Regierungsbildung in Israel: Netanjahu versucht zu beschwichtigen – und bereitet Landnahme in palästinensischen Gebieten vor

Von Karin Leukefeld *

Israels designierter Ministerpräsident präsentierte sich und sein Programm am Mittwoch abend der einheimischen Wirtschaft und reagierte damit offensichtlich auf internationale Kritik an jüngsten Äußerungen zur Palästinafrage. Unter anderem versprach Benjamin »Bibi« Netanjahu während des Treffens in Jerusalem »Sicherheit, Wohlstand und Frieden«. Dafür sei er angetreten, und das werde er mit seiner neuen Regierung umsetzen. Frieden sei nicht das letzte, sondern das »dauerhafte Ziel« für alle Israelis und deren Regierungen, dafür werde er mit den Palästinensern verhandeln, so Netanjahu. Dabei werde es nicht nur um wirtschaftliche Fragen gehen, sondern »auch um Frieden«.
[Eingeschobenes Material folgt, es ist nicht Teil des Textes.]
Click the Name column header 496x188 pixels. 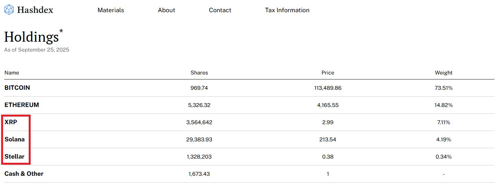point(11,73)
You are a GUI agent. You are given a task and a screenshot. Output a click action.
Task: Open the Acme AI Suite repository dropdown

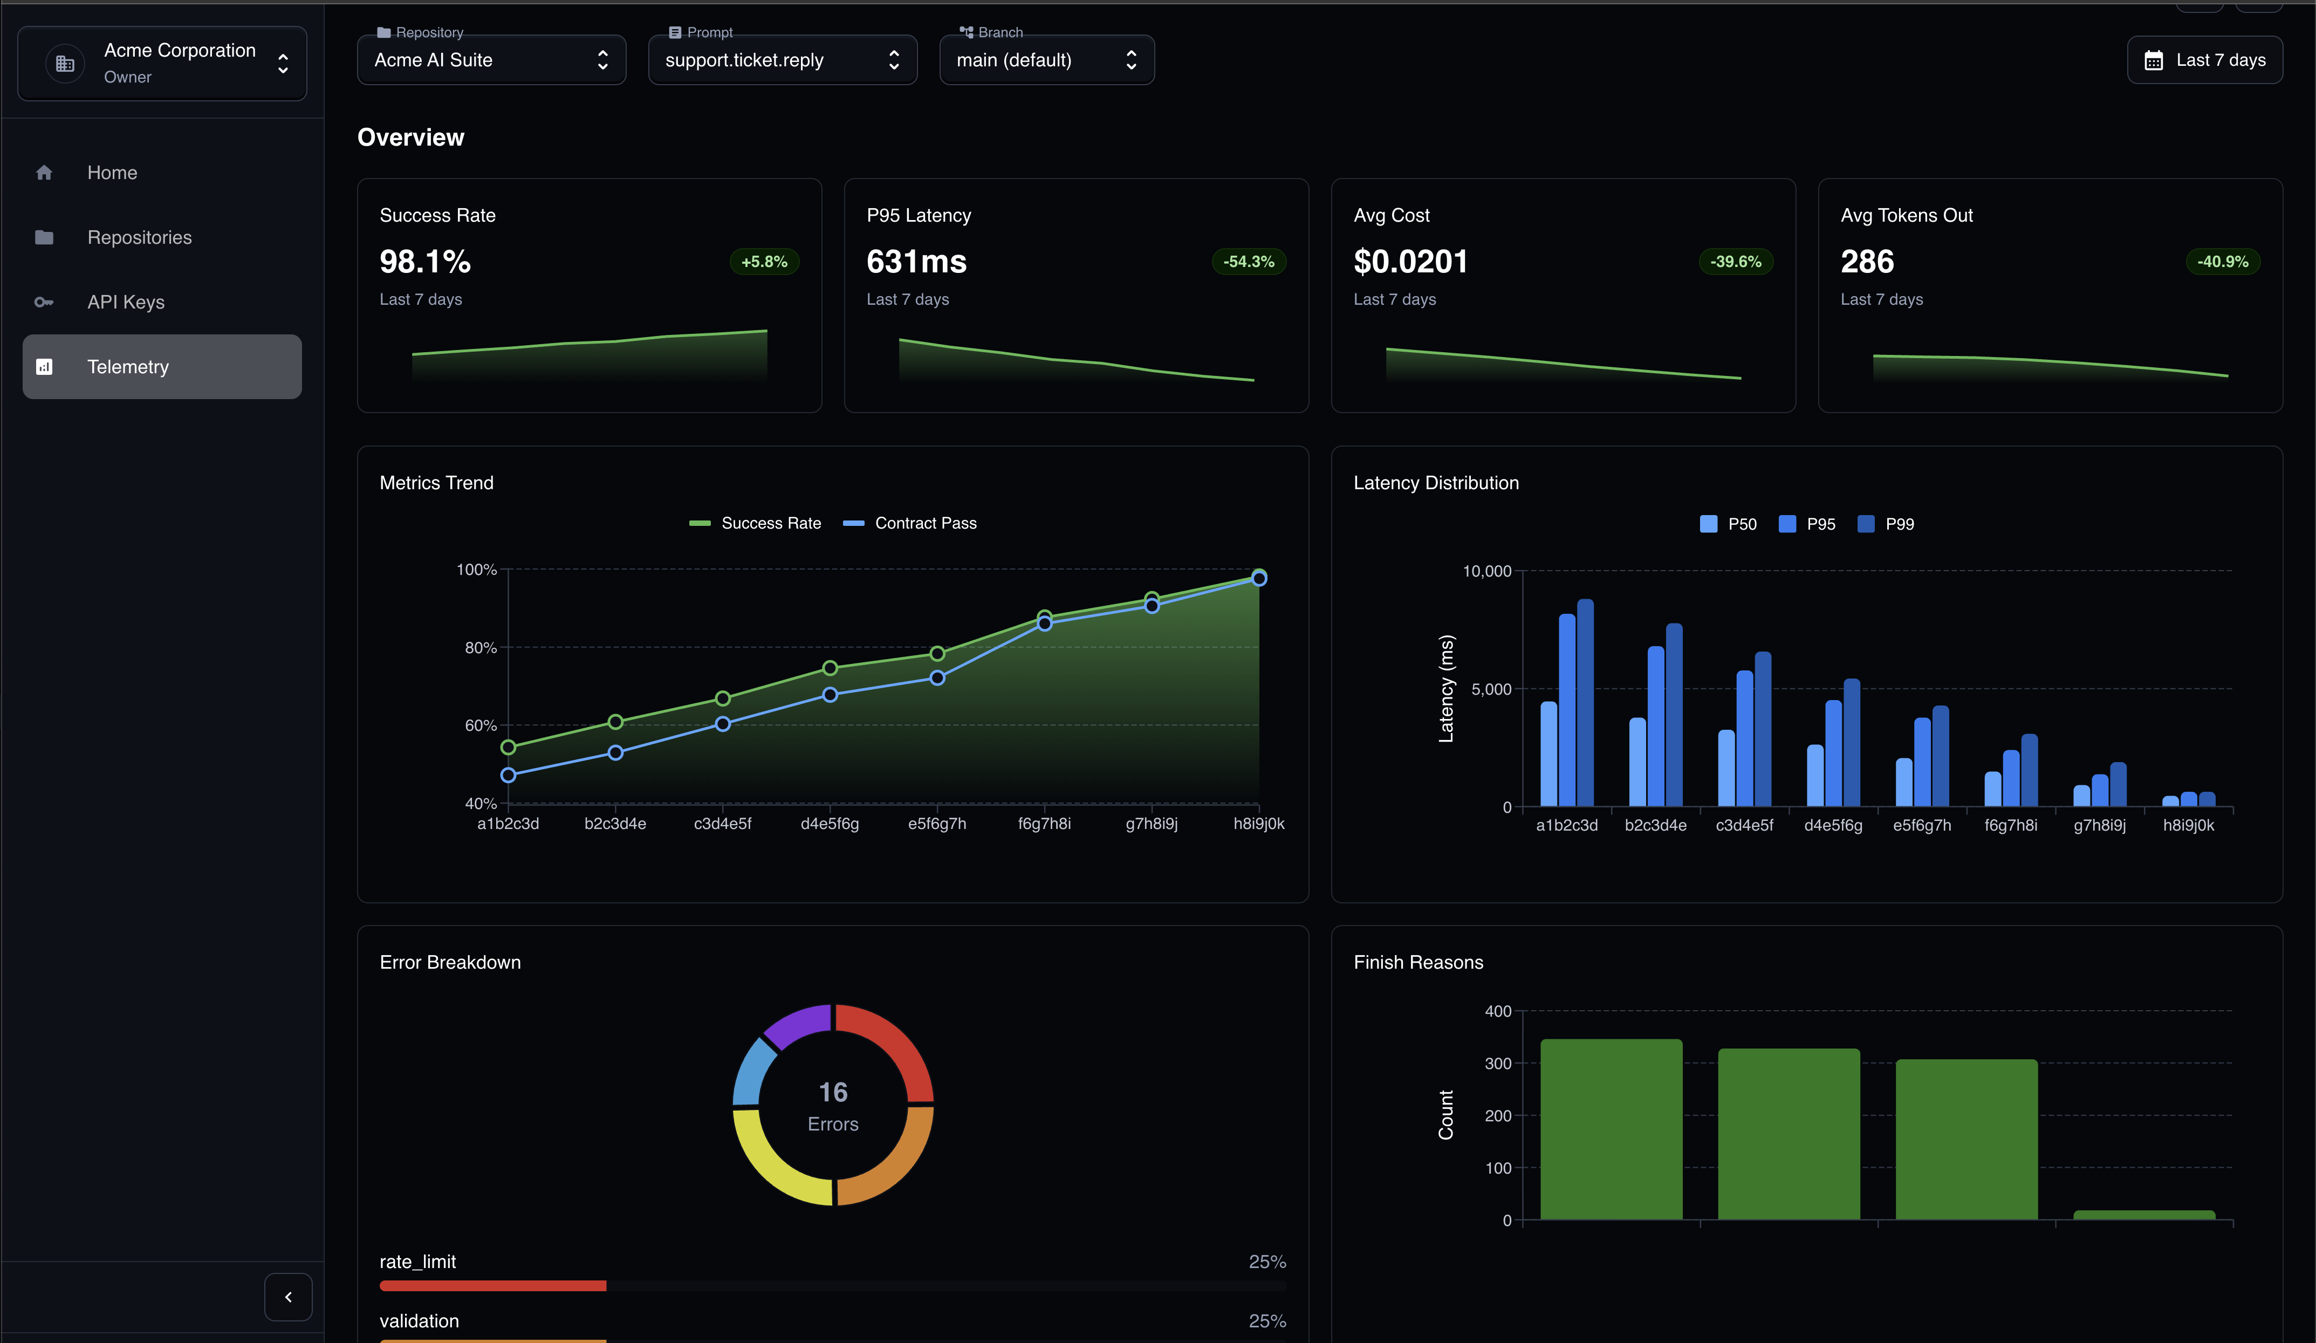tap(491, 61)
Zuvor war der Premier in spe international unter Druck geraten, weil er sich nicht eindeutig zur »Zwei-Staaten-Lösung« bekannt hatte. Folglich forderte die palästinensische Autonomiebehörde von Netanjahu ein klares Bekenntnis dazu. Nur so könne Tel Aviv zeigen, daß es die Palästinenser »als Partner« respektiere, sagte der palästinensische Verhandlungsführer Saeb Erekat am Mittwoch. US-Präsident Barack Obama betonte die »Notwendigkeit« weiterer Friedensbemühungen, auch wenn sie mit einer Regierung Netanjahu »nicht einfacher« geworden seien.
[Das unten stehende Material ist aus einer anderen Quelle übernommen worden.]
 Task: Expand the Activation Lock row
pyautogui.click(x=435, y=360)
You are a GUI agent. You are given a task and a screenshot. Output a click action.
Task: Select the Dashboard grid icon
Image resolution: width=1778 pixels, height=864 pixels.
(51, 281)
Die neue Regierung werde ein »Partner für den Frieden« sein, versicherte Netanjahu, der bisher die ultrarechte Partei »Unser Haus Israel« von Avigdor Liebermann und die Arbeitspartei von Ehud Barak für seine »Regierung der nationalen Einheit« gewinnen konnte. Derzeit verhandelt er noch mit reaktionären orthodox-jüdischen Siedlerpartei Shas über deren Regierungsbeteiligung. Obwohl etwa die Hälfte der in die Knesset gewählten Abgeordneten der Arbeitspartei dem Vorsitzenden Barak ihre Zustimmung zu der Koalition verweigert haben, werden sie sich vermutlich mit Kritik an der zukünftigen Regierung eher zurückhalten. Die zur Barak-Partei gehörige Abgeordnete Sheli Yachimovich blieb zwar bei ihrer Kritik an einer Koalitionsbeteiligung. Allerdings meinte sie, sie werde der Abstimmung über ein Kabinett mit Avigdor Lieberman lediglich »fernbleiben«.
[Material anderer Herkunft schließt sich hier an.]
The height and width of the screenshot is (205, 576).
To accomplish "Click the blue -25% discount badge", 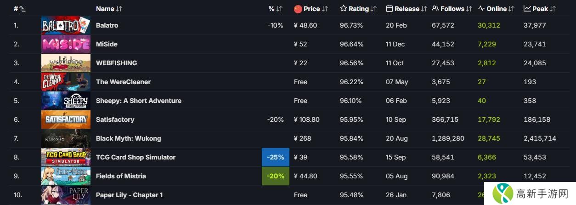I will point(276,157).
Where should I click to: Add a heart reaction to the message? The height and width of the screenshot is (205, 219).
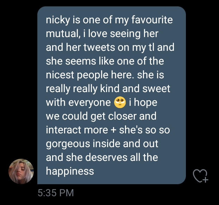pos(200,176)
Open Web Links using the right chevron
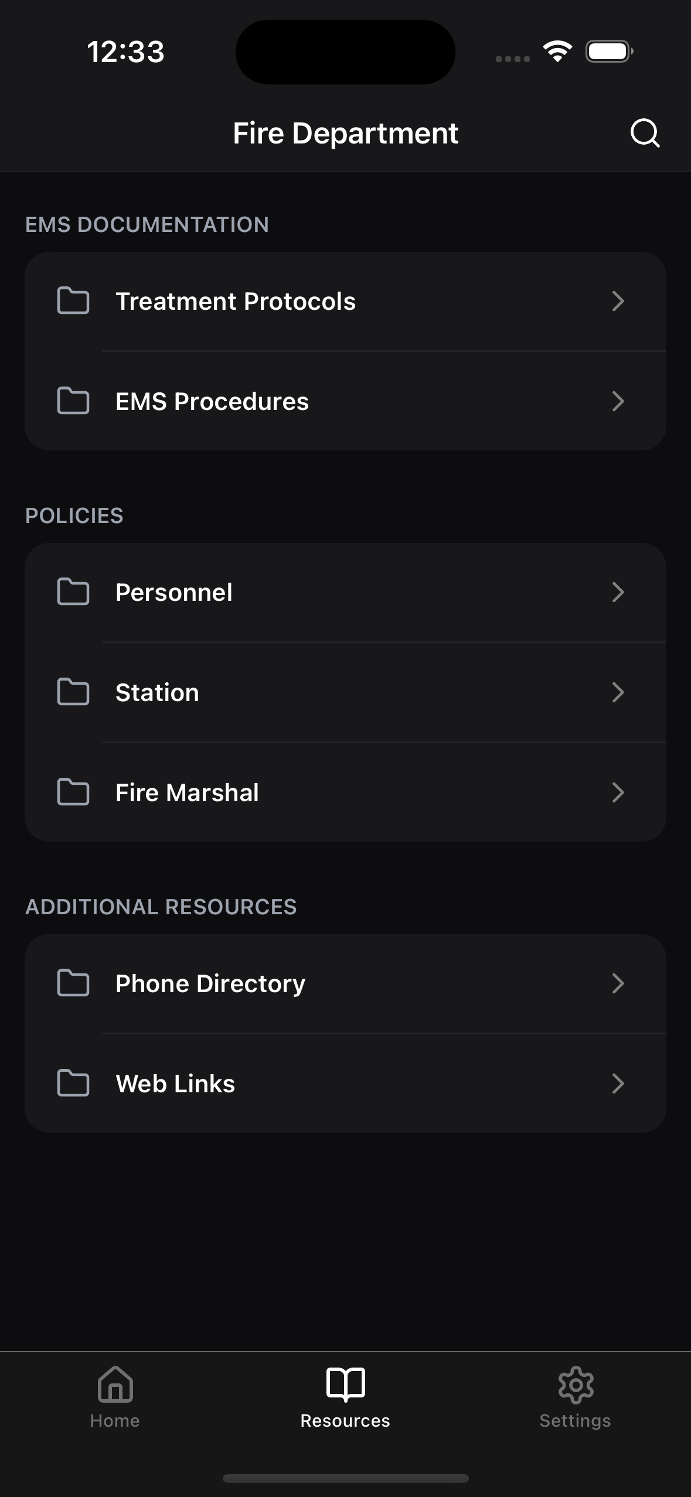The image size is (691, 1497). pyautogui.click(x=618, y=1084)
Ehud Barak selbst äußerte am Donnerstag (26. März) die Überzeugung, daß die Arbeitspartei eine rechte Regierung »in die Mitte« ziehen werde. Was immer der ehemalige Kriegsminister inhaltlich darunter verstehen mag: Es wird zudem bezweifelt. Ein Rechtsruck der Arbeitspartei sei wahrscheinlich, sagte der Politikexperte Ghassan Al-Khatib aus Ramallah – auch deswegen, weil Barak »nach rechts tendiert«. Dieser habe den illegalen Bau jüdischer Siedlungen in den besetzten palästinensischen Gebieten unterstützt und sich für den »völlig unnötigen« Krieg gegen Gaza instrumentalisieren lassen.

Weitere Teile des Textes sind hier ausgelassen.